Where practicable, areas of the moor were used for pasture by herdsmen from the parishes surrounding the moor. Granite boulders were also taken from the moor and used for stone posts and to a certain extent for building (such material is known as moorstone). Granite quarrying only became reasonably productive when gunpowder became available.

The moor gave its name (Foweymore) to one of the medieval districts called stannaries which administered tin mining: the boundaries of these were never defined precisely. Until the establishment of a turnpike road through the moor (the present A30) in the 1770s the size of the moorland area made travel within Cornwall very difficult.

Its Cornish name, Goen Bren, is first recorded in the 12th century.

English Heritage monographs "Bodmin Moor: An Archaeological Survey" Volume 1 and Volume 2 covering the post-medieval and modern landscape are publicly available through the Archaeology Data Service.

Jamaica Inn is a traditional inn on the Moor. Built as a coaching inn in 1750 and having an association with smuggling, it was used as a staging post for changing horses.

After an accidental release of aluminium sulphate in July 1988 into the water supply in Camelford there have been problems. The Camelford water pollution incident has involved ongoing medical research after many people had medical issues and some died.

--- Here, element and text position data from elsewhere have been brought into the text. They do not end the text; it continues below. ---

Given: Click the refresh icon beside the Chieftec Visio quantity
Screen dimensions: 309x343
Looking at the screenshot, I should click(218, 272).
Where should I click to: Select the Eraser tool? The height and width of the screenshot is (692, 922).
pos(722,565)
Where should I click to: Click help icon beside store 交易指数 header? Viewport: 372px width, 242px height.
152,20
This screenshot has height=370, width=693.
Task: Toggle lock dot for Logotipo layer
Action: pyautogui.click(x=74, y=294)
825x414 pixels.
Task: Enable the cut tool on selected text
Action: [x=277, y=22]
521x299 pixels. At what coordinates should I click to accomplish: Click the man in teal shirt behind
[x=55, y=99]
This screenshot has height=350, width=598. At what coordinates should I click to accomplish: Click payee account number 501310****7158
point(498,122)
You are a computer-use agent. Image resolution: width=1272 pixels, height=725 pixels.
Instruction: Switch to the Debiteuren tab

From 1960 to 2018 Robin Hanbury-Tenison farmed over 2,000 acres of hill farm on Bodmin Moor with sheep and cattle, diversified with Angora goats, red deer and wild boar from Russia, and later farming energy from wind, solar, water and biomass. The farm has been farmed by Merlin Hanbury-Tenison since 2018 who aims for greater sustainability.

===Monuments and ruins===
Roughtor was the site of a medieval chapel of St Michael and is now designated as a memorial to the 43rd Wessex Division of the British Army. In 1844 on Bodmin Moor the body of 18-year-old Charlotte Dymond was discovered. Local labourer Matthew Weeks was accused of the murder, and at noon on 12 August 1844 he was led from Bodmin Gaol and hanged. The murder site now has a monument erected from public money, and her grave is at Davidstow churchyard.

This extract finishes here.